Simulated Split-Brain A peer emits substrate byproducts to some cascade layers but not others, producing divergent local representations across layers that the cascade cannot fully reconcile. Mitigation is per-observer monotonic layer-coverage commitment: an observer's first emission registers its substrate-set, and later emissions outside that set are quarantined before identity-log write.

Confidence-Replay A peer re-emits aged substrate byproducts to refresh observers' confidence in stale state. Mitigation is observation-id-bound decay, where the decay clock is keyed to the observation identifier rather than to wall-clock receipt time.

Privacy Considerations Substrate observables vary in identity-binding strength. The lowest tier (filesystem timestamps, before any identity binding) is pseudonymous: the observer can infer presence but not identity. Implementations SHOULD operate this tier with refusal to emit in cloud-shell environments (where host identity is shared across users), refusal to emit in continuous-integration environments (where emission would be linkable to public workflow metadata), and refusal to enforce locks at this tier (locks require identity binding; pseudonymous observations do not provide it).
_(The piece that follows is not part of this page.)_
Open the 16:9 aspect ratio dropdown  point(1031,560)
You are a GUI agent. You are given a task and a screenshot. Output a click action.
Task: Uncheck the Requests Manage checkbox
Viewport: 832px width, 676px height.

References Normative References Alter Meridian Pty Ltd Alter Meridian Pty Ltd Alter Meridian Pty Ltd Alter Meridian Pty Ltd Informative References

Acknowledgements This memo grew out of internal architectural design work on coordinating concurrent agentic sessions of a single identity-bound principal across heterogeneous tooling. The realisation that substrate observation suffices, and that envelope coordination is the wrong abstraction at the cross-tool layer, is the load-bearing insight behind this specification.